Your assignment: Please transcribe the data exactly as shown, skipping the images.
Supplied entries below:
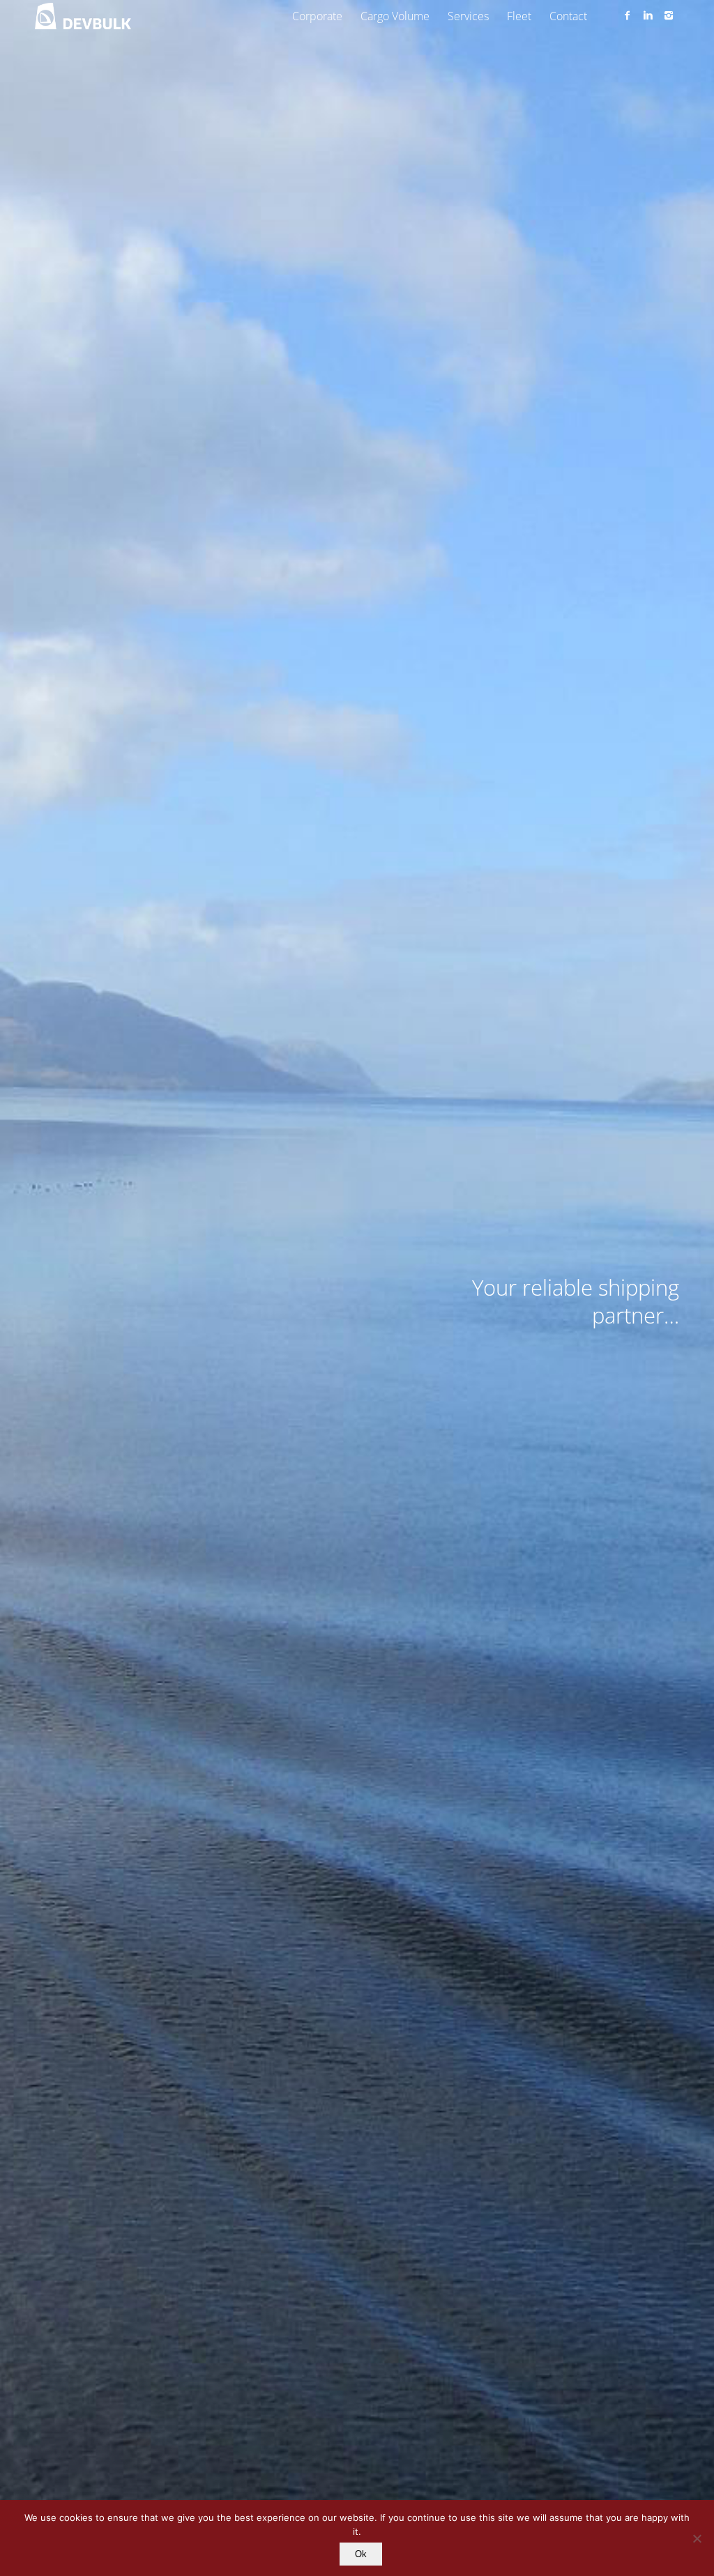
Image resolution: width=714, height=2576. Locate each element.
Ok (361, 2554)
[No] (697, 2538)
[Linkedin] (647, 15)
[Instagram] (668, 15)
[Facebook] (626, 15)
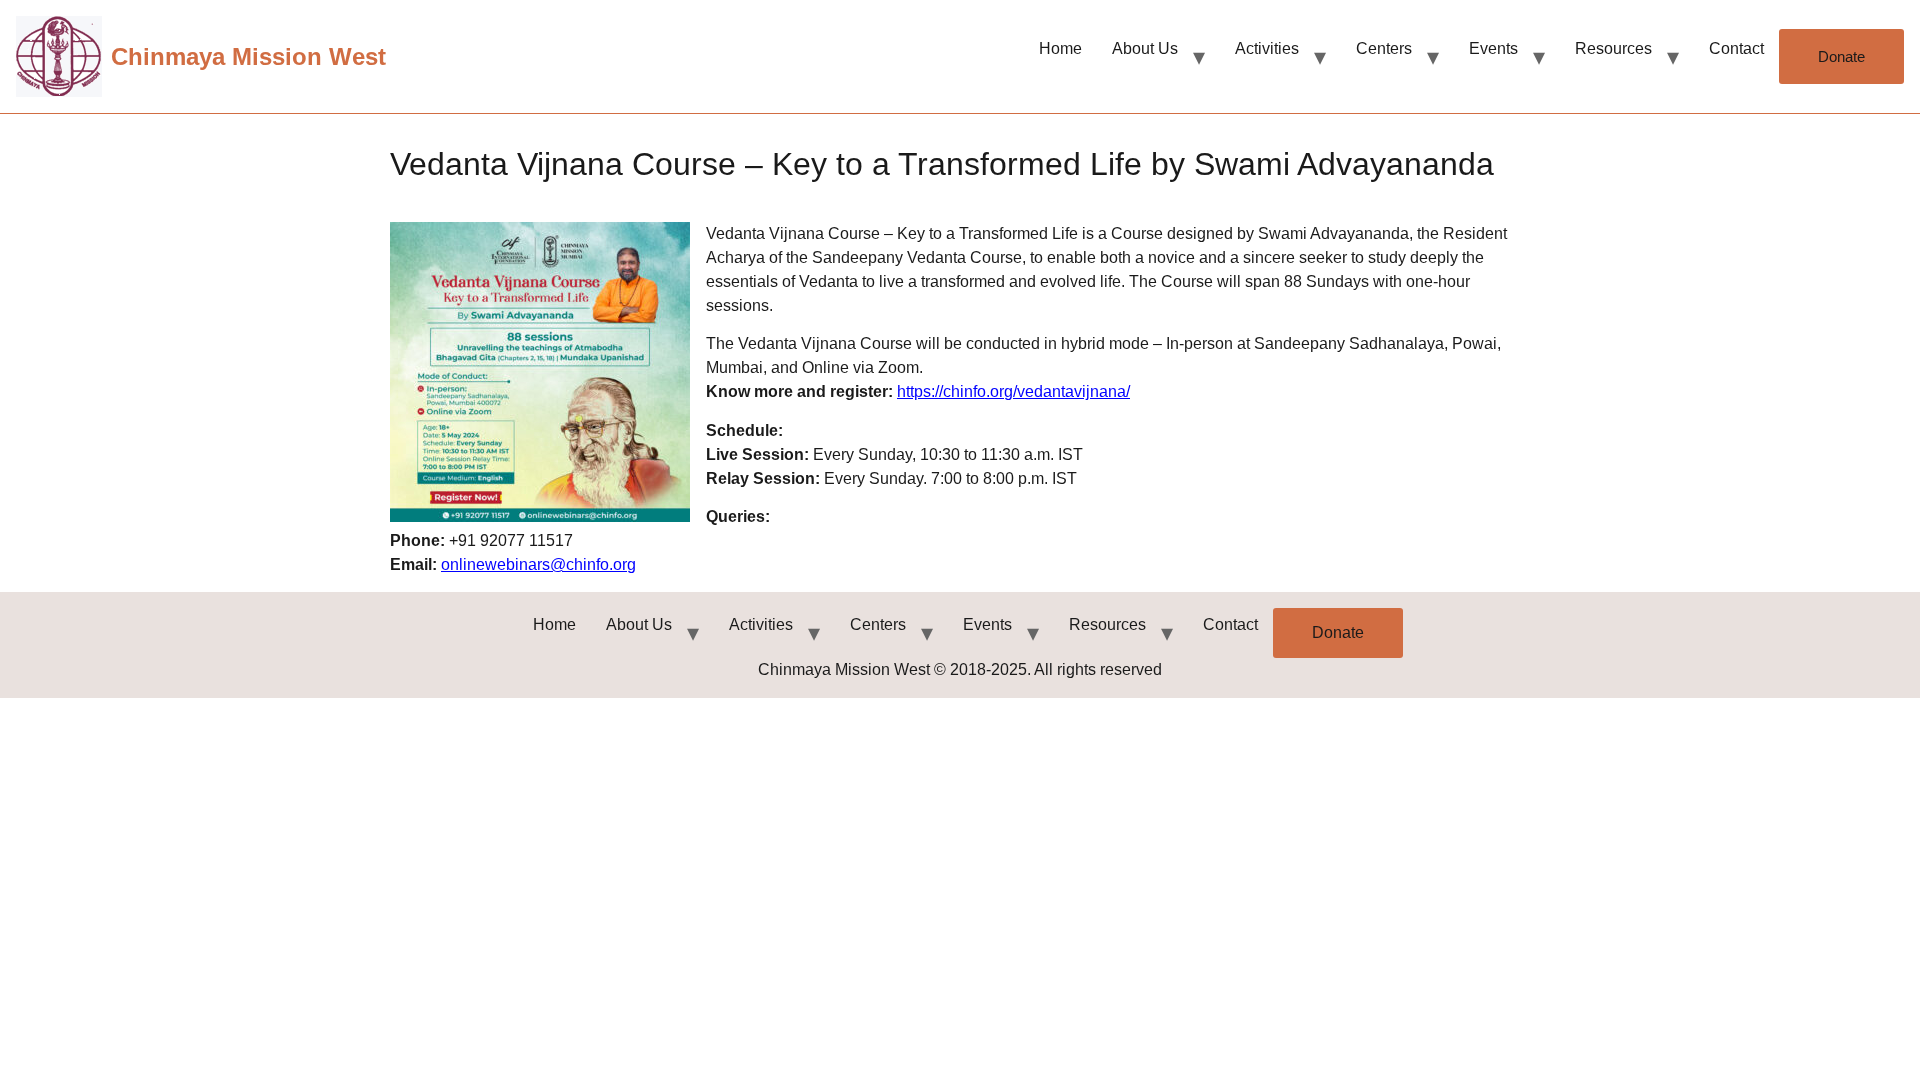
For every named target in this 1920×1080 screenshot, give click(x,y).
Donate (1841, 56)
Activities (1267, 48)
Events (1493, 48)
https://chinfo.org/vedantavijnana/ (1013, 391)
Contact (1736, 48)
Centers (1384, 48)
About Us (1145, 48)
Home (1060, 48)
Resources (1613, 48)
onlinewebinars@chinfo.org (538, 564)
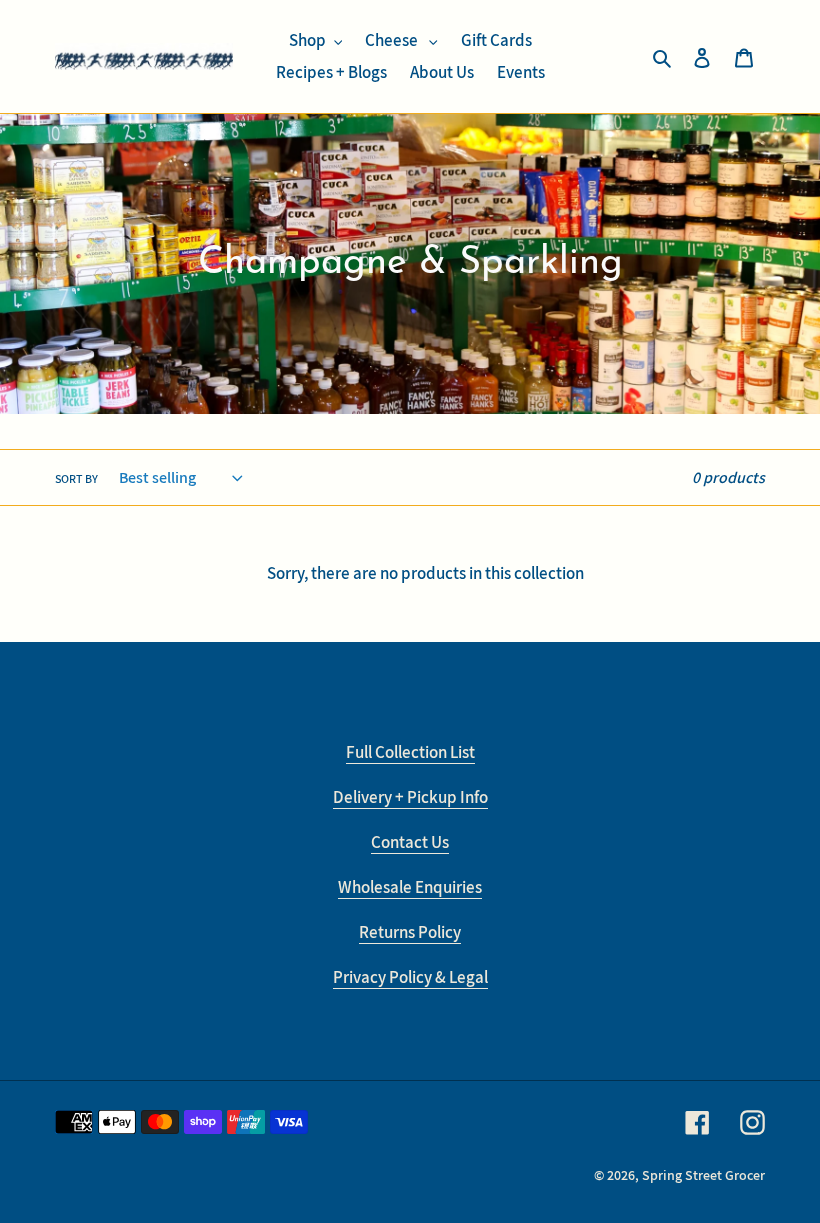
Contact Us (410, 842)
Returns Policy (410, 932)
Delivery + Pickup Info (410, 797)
End of Supplied entries.
Response area:
Image resolution: width=714, height=2576. Locate each element.
Ok (361, 2554)
[No] (697, 2538)
[Linkedin] (647, 15)
[Instagram] (668, 15)
[Facebook] (626, 15)
For every named target in this 1920×1080 screenshot, give click(x,y).
Donate (1841, 56)
Activities (1267, 48)
Events (1493, 48)
https://chinfo.org/vedantavijnana/ (1013, 391)
Contact (1736, 48)
Centers (1384, 48)
About Us (1145, 48)
Home (1060, 48)
Resources (1613, 48)
onlinewebinars@chinfo.org (538, 564)
Contact Us (410, 842)
Returns Policy (410, 932)
Delivery + Pickup Info (410, 797)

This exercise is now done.